MATERIAL PROVIDED
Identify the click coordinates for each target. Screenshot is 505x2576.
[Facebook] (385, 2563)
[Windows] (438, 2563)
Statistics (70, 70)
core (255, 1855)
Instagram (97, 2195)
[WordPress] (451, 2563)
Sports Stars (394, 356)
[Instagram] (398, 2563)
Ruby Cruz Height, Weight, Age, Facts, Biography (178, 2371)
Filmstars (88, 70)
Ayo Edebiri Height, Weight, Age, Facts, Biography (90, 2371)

...

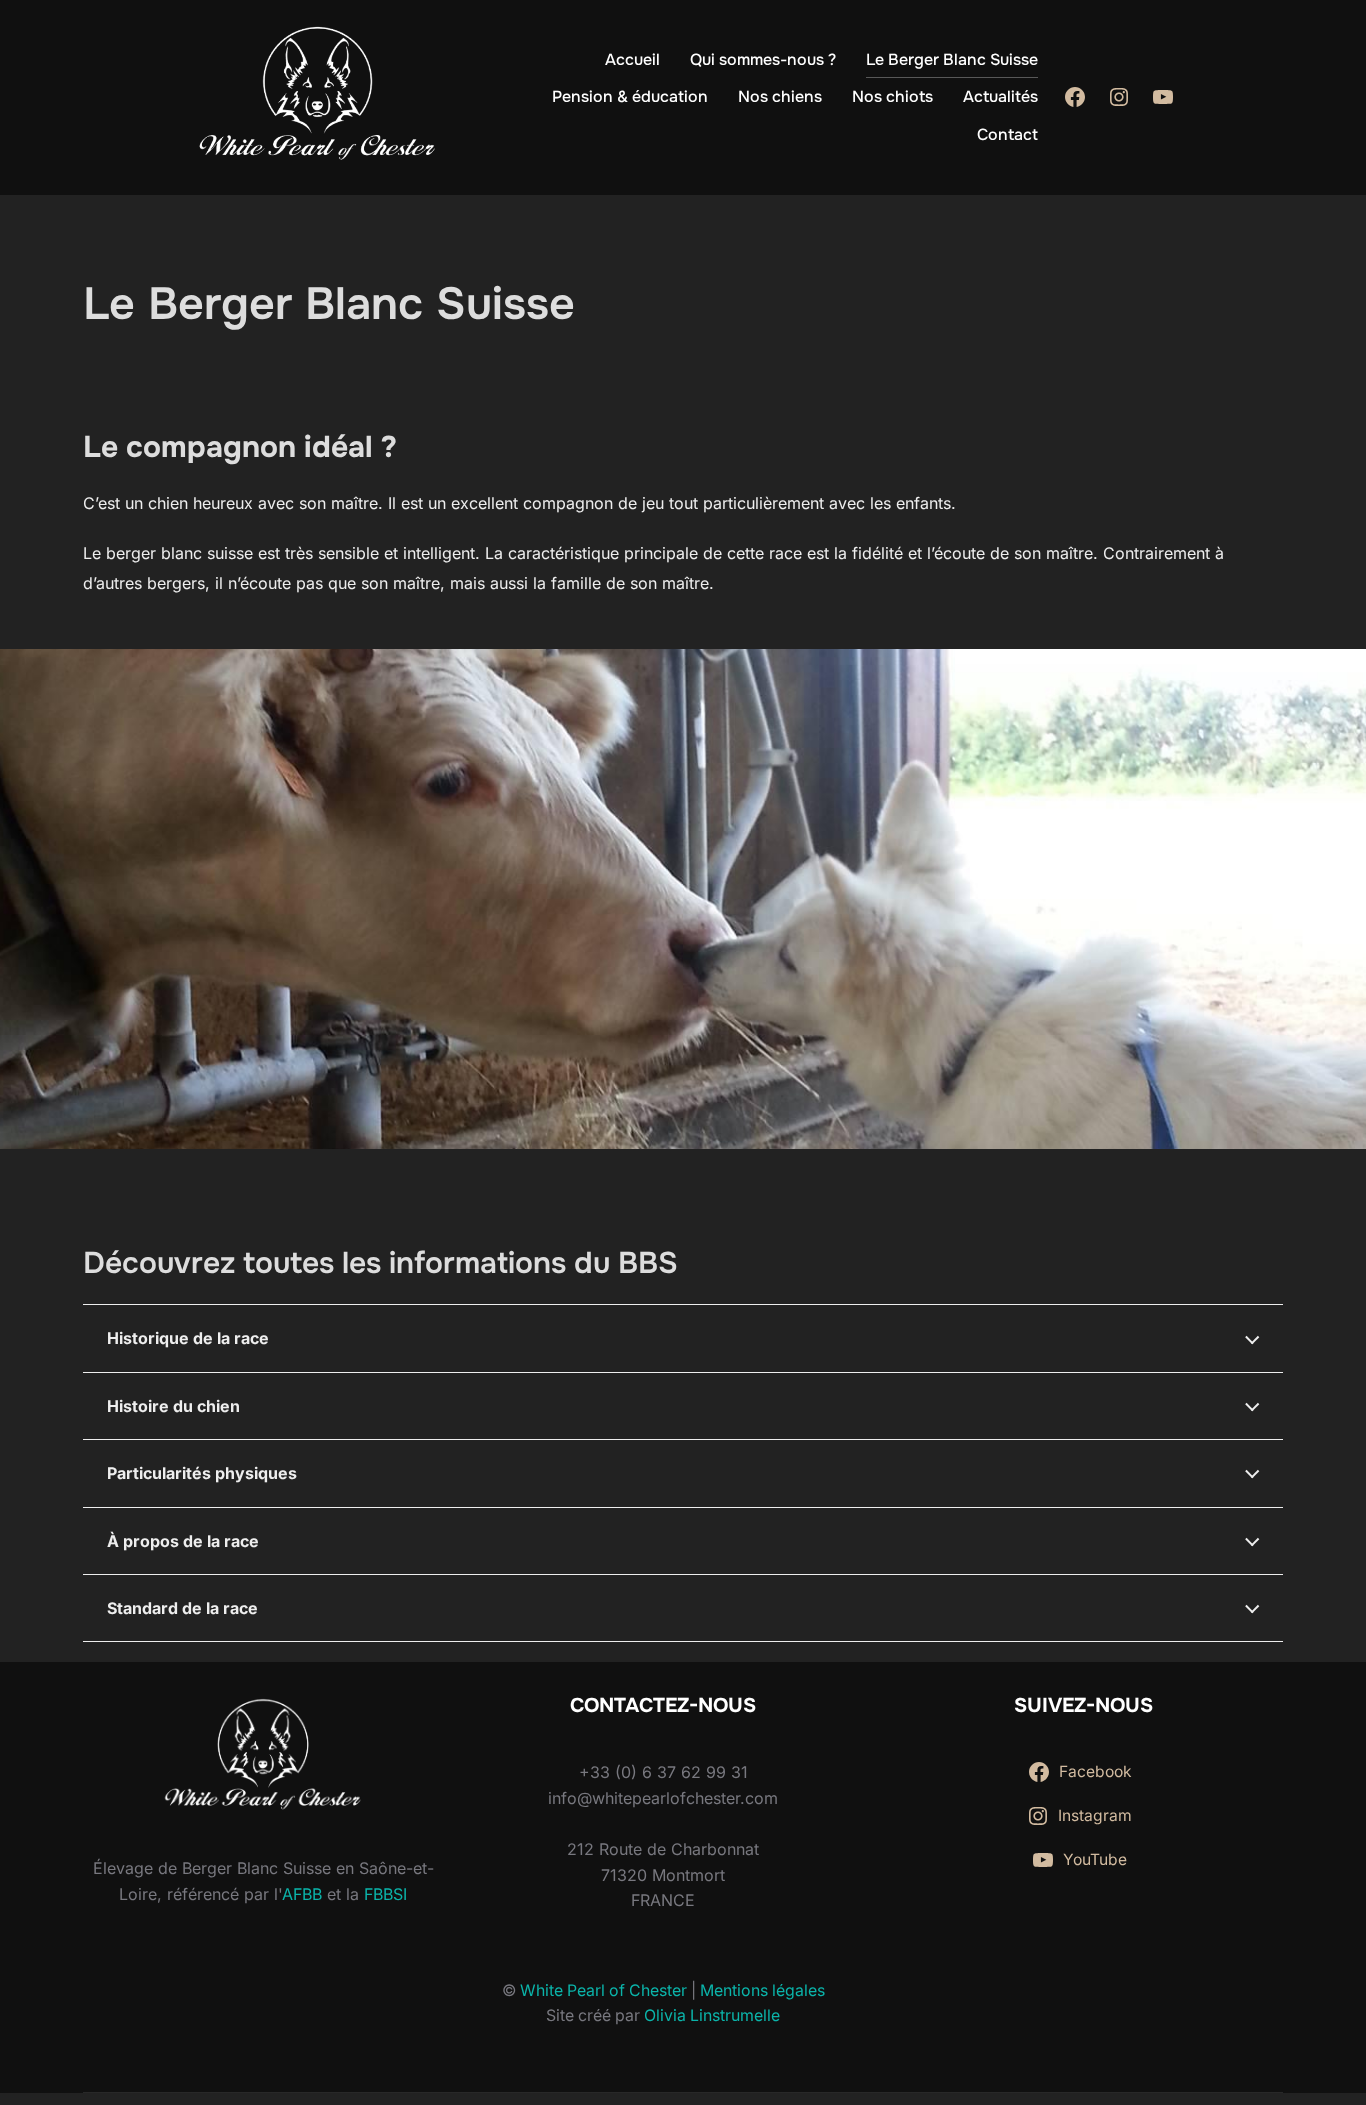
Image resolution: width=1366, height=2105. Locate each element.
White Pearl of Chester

ASSIGNMENT
Whenever the string "each" turns up in a line above, copy that line out.

RESULT
Identify the click coordinates for each target. Screenshot is 505x2576.
Image resolution: width=1366, height=2105. Locate each element.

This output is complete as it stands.